徐子陵心中剧震,知道寇仲下了决心,绝不让李世民生离此地。而李世民亦很难拒绝寇仲的挑战。李世民方面的高手人人脸色微变,目光齐集中到寇仲身上,显是对他甚为忌惮。宋玉致亦芳心颤震,正是寇仲这天不怕地不怕的英雄气概,令她对他既爱且恨,六神无主。由刺杀“青蛟”任少名开始,直至在老虎头上动土的盗取和氏璧,他表现的正是这种无畏的精神。

“咦!”一个女子的声音从下面传上来,接着有人道:“慕将军给何人封闭六脉,躺在这里呢?”

事实上在下层亦围满了观者,只是没有人敢接近梯阶,此女于这要紧时刻走到慕铁雄旁,又出言截住李世民对寇仲的回应,无不深合兵法之道;不但使李世民对寇仲的挑战有缓冲之机,也削弱了寇仲的气势。众人不由拥前数步,往下瞧去,刚好见到一位气质独特的美女,伸脚轻踢了伏身阶台的慕铁雄一记。慕铁雄应脚剧颤呻吟,茫然坐起。

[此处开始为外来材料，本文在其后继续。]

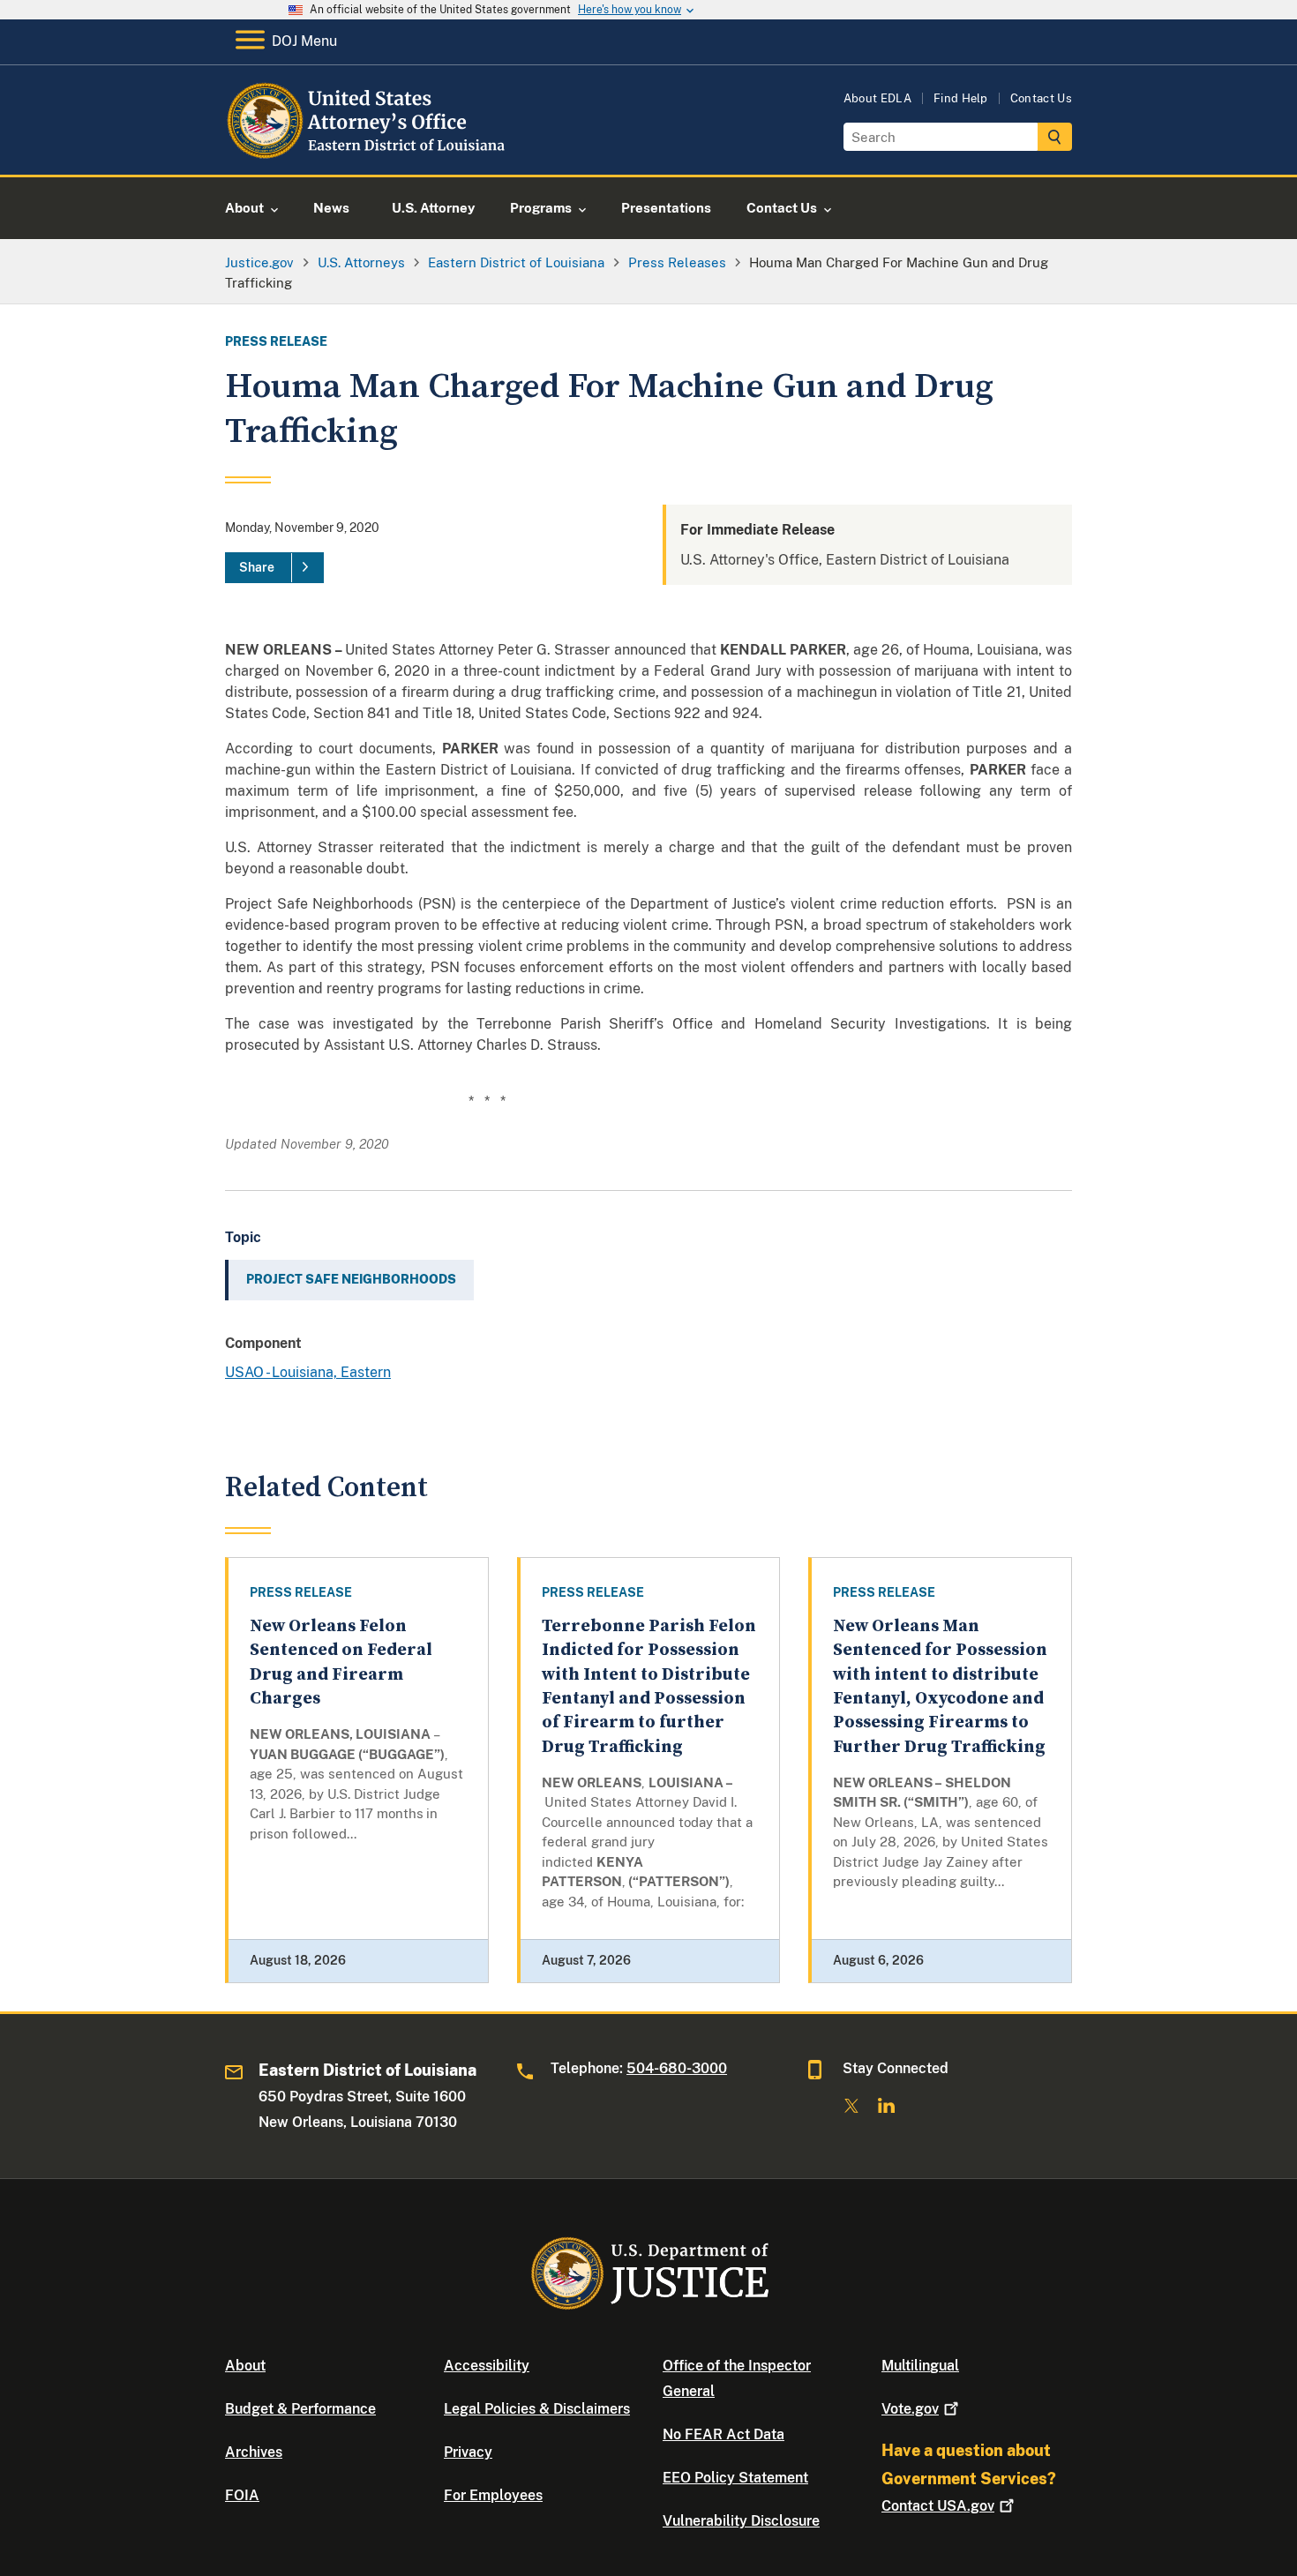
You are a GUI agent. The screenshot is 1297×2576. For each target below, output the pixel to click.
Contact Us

伏骞双目奇光连闪,脸上掠过难以掩饰的讶异神情,问道:“姑娘能破在下手法,确是非凡,可否赐示芳名。”

美女仰起俏脸,右掌则迅快无比地在慕铁雄背上连拍十多掌,后者两眼倏地恢复神采,并闭目运功。众人均心生惊异,才知刚才此女一脚并没有全解慕铁雄被封的经穴,只能令他坐起半身,但已尽收先声夺人的效应。兼之她现在目注上方,右手却如有目助般准确命中慕铁雄后背要穴,只是这一手已让人折服。

美女一点不让地与高高在上的伏骞对视,冷然自若道:“妾身的过去已死,变成无名无姓的人,王子称呼妾身作红拂女又或李夫人,均悉从尊意。”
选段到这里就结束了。